We all watched Annalisa gather her purse and leave my store. Felix took her chair as soon as she was gone, tightening our circle.
“We weren’t really dating,” said Felix. We could all tell he was lying. “She said she liked games so I thought I’d bring her along. Sorry about that.”
“We should go through Festulent’s horde and see what enchanted items he’s got,” said Joel.
I picked up a pair of dice and shook them in my hand suggestively, back and forth, back and forth, until I caught Gretchen’s eye.
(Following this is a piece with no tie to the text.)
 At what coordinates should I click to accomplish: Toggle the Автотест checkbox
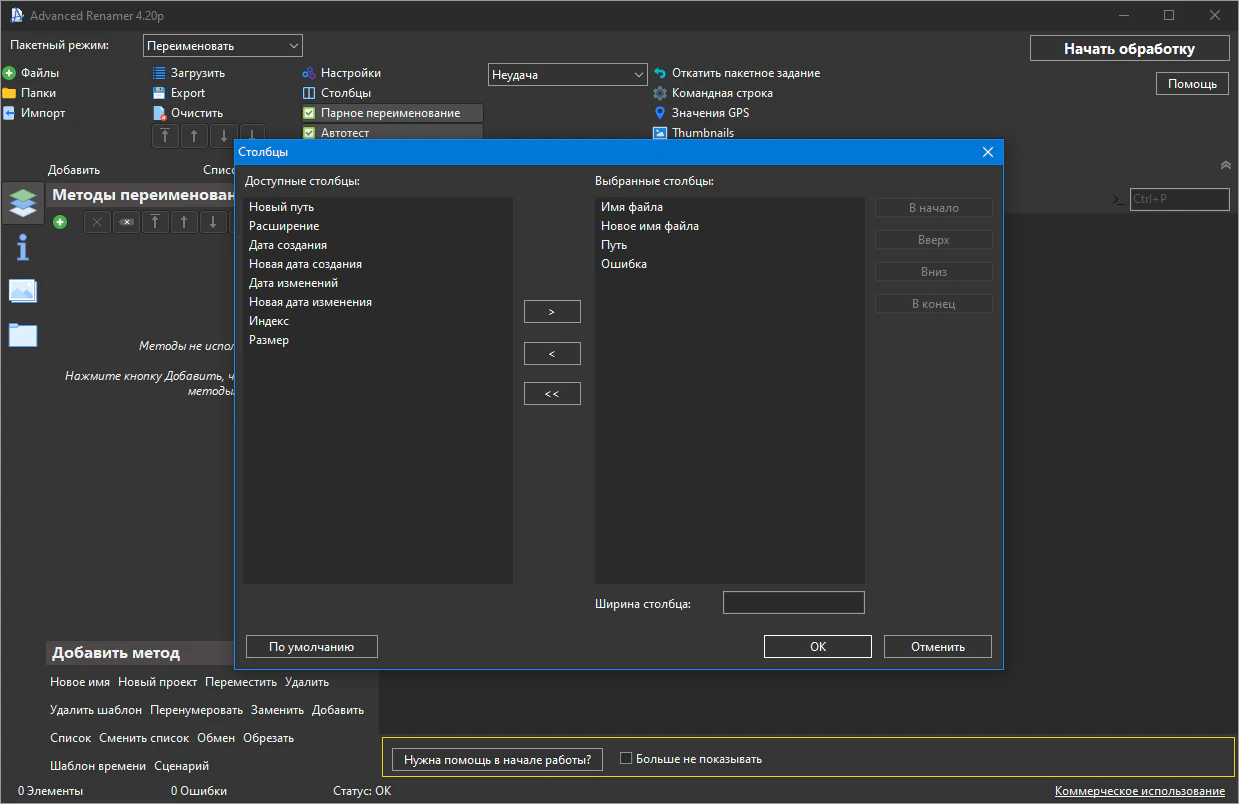tap(309, 132)
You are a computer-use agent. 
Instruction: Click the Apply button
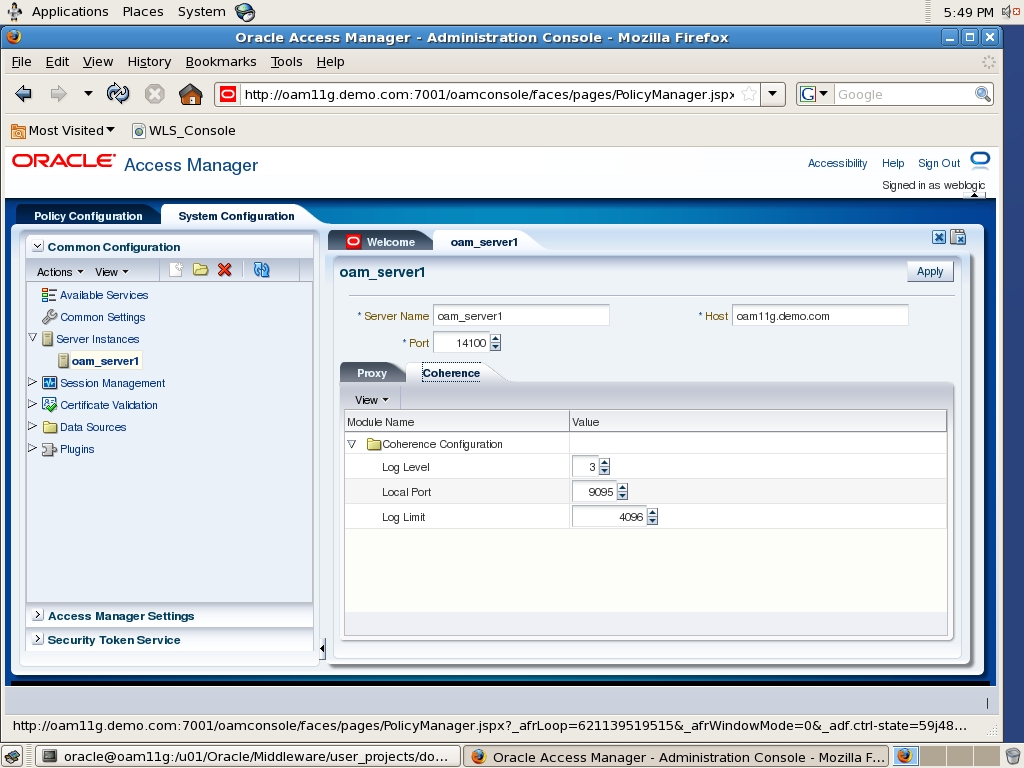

She looked at me and then she looked back at Felix, nervous. Felix looked glum. Resigned. A little bit sad. I shook the dice in my hands some more and then I blew on them like a gambler on a hot streak. I shook the dice back and forth, back and forth, back and forth until Gretchen’s face went red. I couldn’t tell if she was mad or embarrassed. I tossed the dice and leaned back in my chair, crossing my legs. Someone kicked me under the table and I fell over backwards. My legs came up and smashed into the gaming table, ruining all the pieces and knocking everything onto the floor, ruining everything.